- Japanese arcade poster
- Developer: Nanao Corporation
- Publisher: Irem
- Platform: Arcade
- Release: 1991
- Genres: Hack and slash, beat 'em up
- Modes: Single-player, multiplayer

= Lightning Swords =

1991 video game

Lightning Swords, known in Japan as Ken-Go (剣豪), is a 1991 arcade video game developed by Nanao Corporation and published by Irem.

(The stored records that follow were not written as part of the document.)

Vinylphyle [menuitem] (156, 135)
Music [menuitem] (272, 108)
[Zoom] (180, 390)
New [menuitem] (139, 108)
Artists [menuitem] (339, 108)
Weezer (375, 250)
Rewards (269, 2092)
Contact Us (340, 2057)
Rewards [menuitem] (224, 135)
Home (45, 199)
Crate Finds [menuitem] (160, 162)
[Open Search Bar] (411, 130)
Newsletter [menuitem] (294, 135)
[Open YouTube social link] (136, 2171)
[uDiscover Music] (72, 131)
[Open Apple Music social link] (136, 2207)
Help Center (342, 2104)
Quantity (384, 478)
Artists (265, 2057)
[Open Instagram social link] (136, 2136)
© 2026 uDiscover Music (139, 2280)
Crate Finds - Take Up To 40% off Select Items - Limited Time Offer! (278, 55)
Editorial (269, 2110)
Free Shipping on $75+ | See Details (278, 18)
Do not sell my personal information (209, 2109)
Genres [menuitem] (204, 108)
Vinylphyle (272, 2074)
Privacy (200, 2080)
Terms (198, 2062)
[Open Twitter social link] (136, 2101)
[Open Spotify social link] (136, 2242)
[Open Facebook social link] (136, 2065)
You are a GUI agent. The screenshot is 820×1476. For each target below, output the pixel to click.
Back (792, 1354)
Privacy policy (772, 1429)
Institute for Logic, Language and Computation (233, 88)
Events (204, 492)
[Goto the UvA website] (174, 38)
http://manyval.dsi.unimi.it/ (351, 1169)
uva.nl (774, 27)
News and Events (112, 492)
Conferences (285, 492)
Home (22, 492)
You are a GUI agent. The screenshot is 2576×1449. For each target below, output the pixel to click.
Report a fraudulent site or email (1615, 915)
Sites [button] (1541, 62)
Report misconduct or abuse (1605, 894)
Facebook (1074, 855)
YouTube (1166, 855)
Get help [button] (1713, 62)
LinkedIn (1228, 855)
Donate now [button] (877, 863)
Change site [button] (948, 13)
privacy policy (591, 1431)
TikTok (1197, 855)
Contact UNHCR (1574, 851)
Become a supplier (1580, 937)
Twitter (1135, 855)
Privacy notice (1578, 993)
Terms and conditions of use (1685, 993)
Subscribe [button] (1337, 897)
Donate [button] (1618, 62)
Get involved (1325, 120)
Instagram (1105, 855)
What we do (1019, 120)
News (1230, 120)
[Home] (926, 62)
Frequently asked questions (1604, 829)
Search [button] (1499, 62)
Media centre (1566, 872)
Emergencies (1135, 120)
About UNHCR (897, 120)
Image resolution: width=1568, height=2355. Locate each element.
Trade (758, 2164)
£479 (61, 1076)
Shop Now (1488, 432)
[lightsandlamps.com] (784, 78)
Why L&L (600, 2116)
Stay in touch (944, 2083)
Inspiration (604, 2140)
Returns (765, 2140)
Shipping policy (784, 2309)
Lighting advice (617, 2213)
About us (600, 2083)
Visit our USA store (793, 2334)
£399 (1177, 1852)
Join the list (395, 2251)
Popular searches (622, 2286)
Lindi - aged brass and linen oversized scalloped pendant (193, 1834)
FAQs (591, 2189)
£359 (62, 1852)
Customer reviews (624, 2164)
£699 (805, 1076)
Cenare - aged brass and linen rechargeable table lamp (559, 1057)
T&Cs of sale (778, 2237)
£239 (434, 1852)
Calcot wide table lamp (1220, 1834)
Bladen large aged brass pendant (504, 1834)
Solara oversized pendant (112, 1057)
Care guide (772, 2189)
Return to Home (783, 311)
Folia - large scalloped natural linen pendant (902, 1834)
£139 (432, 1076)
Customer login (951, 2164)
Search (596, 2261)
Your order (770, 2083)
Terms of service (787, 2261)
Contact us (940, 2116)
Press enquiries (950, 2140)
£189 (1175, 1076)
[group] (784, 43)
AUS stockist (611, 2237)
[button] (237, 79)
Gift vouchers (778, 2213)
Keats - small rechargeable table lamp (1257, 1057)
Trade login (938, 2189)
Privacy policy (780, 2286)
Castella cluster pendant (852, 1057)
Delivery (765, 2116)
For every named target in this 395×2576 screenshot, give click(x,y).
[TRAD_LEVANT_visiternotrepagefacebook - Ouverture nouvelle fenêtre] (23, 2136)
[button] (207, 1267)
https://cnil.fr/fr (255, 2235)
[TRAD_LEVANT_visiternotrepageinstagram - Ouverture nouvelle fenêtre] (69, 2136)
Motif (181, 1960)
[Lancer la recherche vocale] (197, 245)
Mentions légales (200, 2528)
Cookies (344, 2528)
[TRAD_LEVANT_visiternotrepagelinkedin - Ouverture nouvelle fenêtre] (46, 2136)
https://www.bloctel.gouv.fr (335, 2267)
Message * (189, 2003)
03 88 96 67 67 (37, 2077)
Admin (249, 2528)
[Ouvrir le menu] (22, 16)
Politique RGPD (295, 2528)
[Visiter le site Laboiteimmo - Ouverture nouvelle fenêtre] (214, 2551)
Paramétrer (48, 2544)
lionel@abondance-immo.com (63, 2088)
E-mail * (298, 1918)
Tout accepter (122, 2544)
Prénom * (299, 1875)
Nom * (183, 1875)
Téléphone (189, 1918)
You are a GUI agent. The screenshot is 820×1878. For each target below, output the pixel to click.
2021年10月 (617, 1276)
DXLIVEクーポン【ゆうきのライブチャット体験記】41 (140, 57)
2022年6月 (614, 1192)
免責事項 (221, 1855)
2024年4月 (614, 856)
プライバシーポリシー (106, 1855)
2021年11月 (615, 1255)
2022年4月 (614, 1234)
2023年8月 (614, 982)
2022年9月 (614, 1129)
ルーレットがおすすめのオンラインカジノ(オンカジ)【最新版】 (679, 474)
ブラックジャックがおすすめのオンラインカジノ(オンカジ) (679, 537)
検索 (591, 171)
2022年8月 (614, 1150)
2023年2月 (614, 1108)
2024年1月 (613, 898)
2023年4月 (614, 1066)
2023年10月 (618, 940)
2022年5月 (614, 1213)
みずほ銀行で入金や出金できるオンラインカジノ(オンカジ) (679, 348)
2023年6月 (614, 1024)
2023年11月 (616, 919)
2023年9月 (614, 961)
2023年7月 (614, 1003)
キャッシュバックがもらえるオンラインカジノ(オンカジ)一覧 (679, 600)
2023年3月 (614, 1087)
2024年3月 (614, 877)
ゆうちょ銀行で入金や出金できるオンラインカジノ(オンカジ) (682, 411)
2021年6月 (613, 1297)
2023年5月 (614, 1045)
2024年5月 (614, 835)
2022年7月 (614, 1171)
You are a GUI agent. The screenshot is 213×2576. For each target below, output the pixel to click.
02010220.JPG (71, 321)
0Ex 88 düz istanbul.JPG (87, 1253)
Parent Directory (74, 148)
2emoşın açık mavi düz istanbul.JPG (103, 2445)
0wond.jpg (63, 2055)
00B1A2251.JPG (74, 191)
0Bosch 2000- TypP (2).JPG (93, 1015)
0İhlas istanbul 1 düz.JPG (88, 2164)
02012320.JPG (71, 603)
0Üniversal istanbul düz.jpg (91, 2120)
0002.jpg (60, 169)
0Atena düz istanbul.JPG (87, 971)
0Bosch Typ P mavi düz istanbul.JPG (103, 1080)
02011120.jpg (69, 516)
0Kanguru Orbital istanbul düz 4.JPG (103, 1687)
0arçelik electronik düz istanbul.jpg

The game was an arcade-exclusive game until an emulated version was released in 2022 for the Evercade as part of Irem Arcade 1 cartridge.

==Gameplay==
Lightning Swords is a side-scrolling hack and slash game set in feudal Japan where players control a duo of samurai brothers named Blue Dragon and Red Dragon. The game consists of five levels. The game has a single action button that controls the sword. By holding the button, the sword's power increases, and the longer the button remains pressed, the stronger the attack becomes once it's released (up to a maximum of five levels). The jumping is done by holding the joystick up. The player can take four hits before losing a life. The game includes a two-player co-op mode.

==Reception==
- Contemporary
Your Sinclair compared the game to Strider (1989) and said it introduces nothing new to the genre. They complained that the boss enemies take too many hits to defeat. Japanese trade press magazine Game Machine gave the game a rating of 5.53 out of 10.

- Retrospective
Hardcore Gaming 101 summarized the game as "a fun, short, no-nonsense game that aims to do its own thing and does pretty well at it." Retro Gamer wrote: "This mediocre run-and-gun game starts off well, but quickly becomes a churn of recycled enemies, frustrating bosses and tedious and bland level design." Sega-16 compared the game to The Revenge of Shinobi (1989) and said: "With colorful graphics, a varied soundtrack, and interesting bosses, it wasn’t a bad way to spend a pocketful of quarters."